Nous avons automatisé le travail, nous automatiserons le calcul

Un troisième domaine concerne le programme de développement de l’arme nucléaire des U.S.A., au sein du projet Manhattan. Il regroupe de nombreux chercheurs de différents champs d’expertise qui sont chargés de travailler sur la construction d’une arme nucléaire. Le nombre considérable de calculs nécessaire à analyser différents aspects dans la construction de la bombe obligea à déléguer ces calculs. Des personnes furent choisies pour les effectuer, la plupart étant des femmes, comme les épouses des chercheurs travaillant sur place. Agissant comme des « ordinateurs humains », cette escouade regroupait les pages de calculs produites par les chercheurs, et procédait à leur résolution en utilisant des machines à calculer de bureau Merchant.

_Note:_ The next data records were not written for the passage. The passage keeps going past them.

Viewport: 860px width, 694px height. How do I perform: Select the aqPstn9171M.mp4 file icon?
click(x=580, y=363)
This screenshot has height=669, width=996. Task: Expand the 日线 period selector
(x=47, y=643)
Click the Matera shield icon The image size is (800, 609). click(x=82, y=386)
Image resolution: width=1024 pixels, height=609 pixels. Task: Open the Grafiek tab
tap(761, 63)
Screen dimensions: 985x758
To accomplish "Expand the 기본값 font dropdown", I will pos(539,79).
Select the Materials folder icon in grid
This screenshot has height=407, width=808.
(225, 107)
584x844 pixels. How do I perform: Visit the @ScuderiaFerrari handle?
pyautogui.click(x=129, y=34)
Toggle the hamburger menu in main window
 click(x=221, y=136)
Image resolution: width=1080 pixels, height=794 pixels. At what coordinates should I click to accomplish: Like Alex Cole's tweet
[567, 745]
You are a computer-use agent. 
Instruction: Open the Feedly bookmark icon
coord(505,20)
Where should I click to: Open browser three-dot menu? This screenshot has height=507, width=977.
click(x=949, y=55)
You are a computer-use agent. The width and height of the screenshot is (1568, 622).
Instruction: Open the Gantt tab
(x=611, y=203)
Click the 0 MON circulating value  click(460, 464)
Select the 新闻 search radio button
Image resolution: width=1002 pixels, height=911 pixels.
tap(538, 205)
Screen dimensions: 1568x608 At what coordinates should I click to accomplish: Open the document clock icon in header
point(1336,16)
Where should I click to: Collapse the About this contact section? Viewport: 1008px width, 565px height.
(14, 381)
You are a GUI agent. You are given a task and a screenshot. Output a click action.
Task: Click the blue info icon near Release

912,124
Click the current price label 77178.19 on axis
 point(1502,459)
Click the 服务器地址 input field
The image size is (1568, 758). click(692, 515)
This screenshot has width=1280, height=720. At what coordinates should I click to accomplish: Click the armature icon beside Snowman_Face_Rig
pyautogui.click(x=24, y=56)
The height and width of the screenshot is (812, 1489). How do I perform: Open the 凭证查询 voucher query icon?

L’intérêt de cette démarche est multiple : la plupart des « ordinateurs humains » était qualifiée en mathématiques ou en physique ; cela limite le gâchis de ressources humaines en demandant à tout le personnel de s’impliquer dans le projet ; et cela réduit la demande de civils extérieurs au projet, et dont le secret doit être maintenu à son maximum. Cependant, à la fin de l’année 1943, des machines à calculer de la firme I.B.M sont introduites. Elles reçoivent leurs données par cartes perforées, et peuvent réaliser des calculs sur des temps plus longs, là où les êtres humains tendent à fatiguer. Les gros calculs concernant l’hydrodynamique de l’implosion, et des explosions sont réalisés sur ces calculateurs [7] [8].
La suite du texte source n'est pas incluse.